Evaluation of a high-throughput repetitive-sequence-based PCR system for DNA fingerprinting of Mycobacterium tuberculosis and Mycobacterium avium complex strains

Abstract

Repetitive-sequence-based PCR (rep-PCR) is useful for generating DNA fingerprints of diverse bacterial and fungal species. Rep-PCR amplicon fingerprints represent genomic segments lying between repetitive sequences. A commercial system that electrophoretically separates rep-PCR amplicons on microfluidic chips, and provides computer-generated readouts of results has been adapted for use with Mycobacterium species. The ability of this system to type M. tuberculosis and M. avium complex (MAC) isolates was evaluated. M. tuberculosis strains (n = 56) were typed by spoligotyping with rep-PCR as a high-resolution adjunct. Results were compared with those generated by a standard approach of spoligotyping with IS6110-targeted restriction fragment length polymorphism (IS6110-RFLP) as the high-resolution adjunct.
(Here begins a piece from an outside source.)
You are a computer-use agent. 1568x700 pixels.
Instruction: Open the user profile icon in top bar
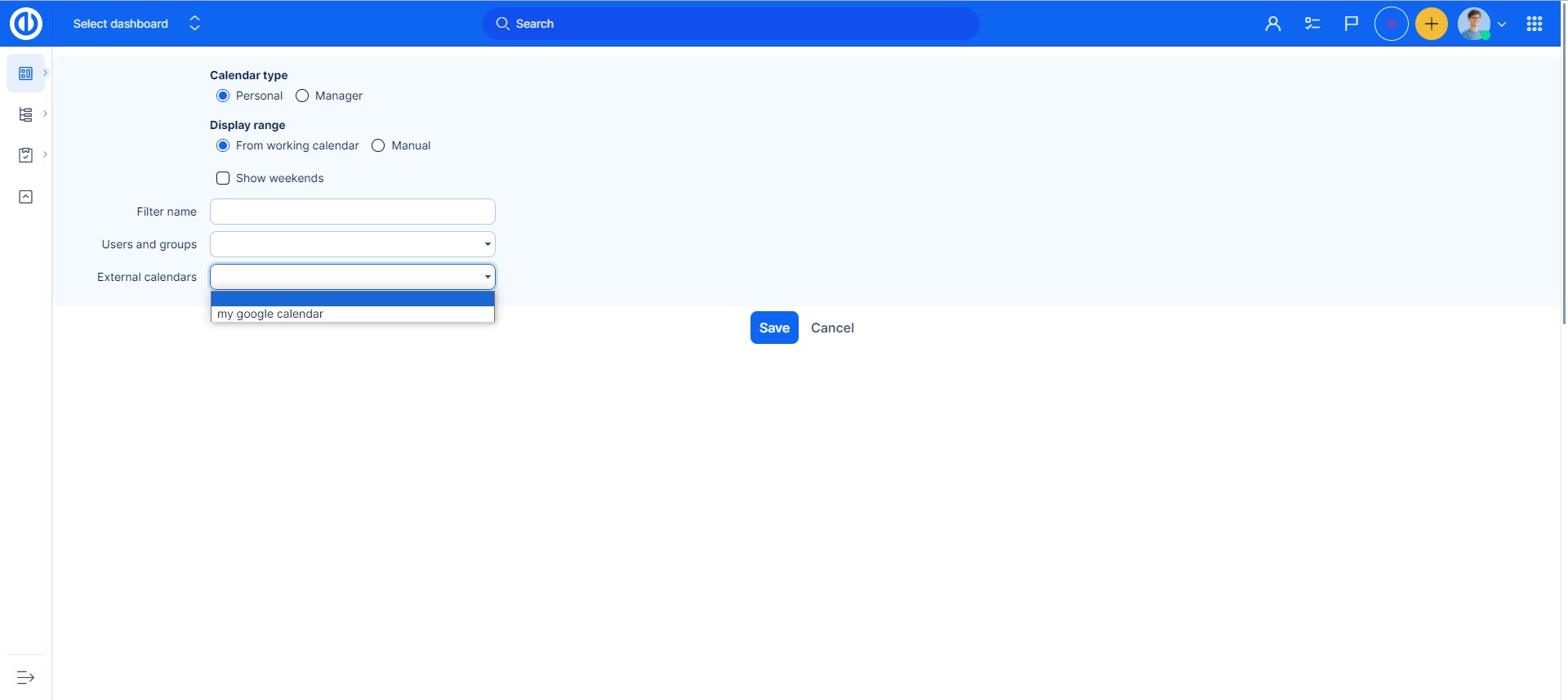coord(1272,24)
The sample included 11 epidemiologically and genotypically linked outbreak isolates and a population-based sample of 45 isolates from recent immigrants to Seattle, Wash., from the African Horn countries of Somalia, Eritrea, and Ethiopia. Twenty isolates exhibited unique spoligotypes and were not analyzed further. Of the 36 outbreak and African Horn isolates with nonunique spoligotypes, 23 fell into four clusters identified by IS6110-RFLP and rep-PCR, with 97% concordance observed between the two methods. Both approaches revealed extensive strain heterogeneity within the African Horn sample, consistent with a predominant pattern of reactivation of latent infections in this immigrant population. Rep-PCR exhibited 89% concordance with IS1245-RFLP typing of 28 M. avium subspecies avium strains. For M. tuberculosis as well as M. avium subspecies avium, the discriminative power of rep-PCR equaled or exceeded that of RFLP. Rep-PCR also generated DNA fingerprints from M. intracellulare (n = 8) and MAC(x) (n = 2) strains. It shows promise as a fast, unified method for high-throughput genotypic fingerprinting of multiple Mycobacterium species.

FIG. 1.

Rep-PCR analysis of 25 African Horn immigrant isolates and 11 Seattle outbreak isolates. A dendrogram (A) and gel-like images (E) were generated on coded DNA samples by Bacterial Barcodes, Inc. Correct strain identifications (B), spoligogroups (C), and IS6110-RFLP clusters (D), corresponding with nomenclature used in Table 1, were added by the authors. NT, not typeable by IS6110-RFLP. Strains without RFLP cluster designations had unique IS6110-RFLP patterns.

FIG. 2.

IS6110-RFLP patterns of the four major multistrain clusters of M. tuberculosis isolates in Fig. 1. The image was constructed from a single gel. Because some lanes exhibited stronger signals than others, a composite of long exposure and short exposure images was constructed. M. tuberculosis strain H37Ra patterns are shown on each end.

FIG. 3.

Rep-PCR analysis of M. avium subspecies avium samples. The dendrogram (A) and gel-like images (D) were generated on coded DNA samples by Bacterial Barcodes, Inc. Correct strain identifications (B) and IS1245-RFLP clusters (C) were added by the authors. Duplicate samples are marked with asterisks. NT, not typeable by IS1245-RFLP.

FIG. 4.

IS1245-RFLP patterns of the four major multistrain clusters of M. avium subspecies avium isolates in Fig. 3. The image was constructed from a single gel as in Fig. 2, except for the two lanes marked with asterisks. DNA from these two strains was incompletely digested in the main gel image of cluster B. Therefore, an image from a second gel was added to better document the similarity between these two strains.

FIG. 5.

Rep-PCR analysis of Mycobacterium intracellulare (MI) and MAC_X samples. The dendrogram (A) and gel-like images (D) were generated on coded DNA samples by Bacterial Barcodes, Inc. Correct strain identifications (B) and species (C) were added by the authors.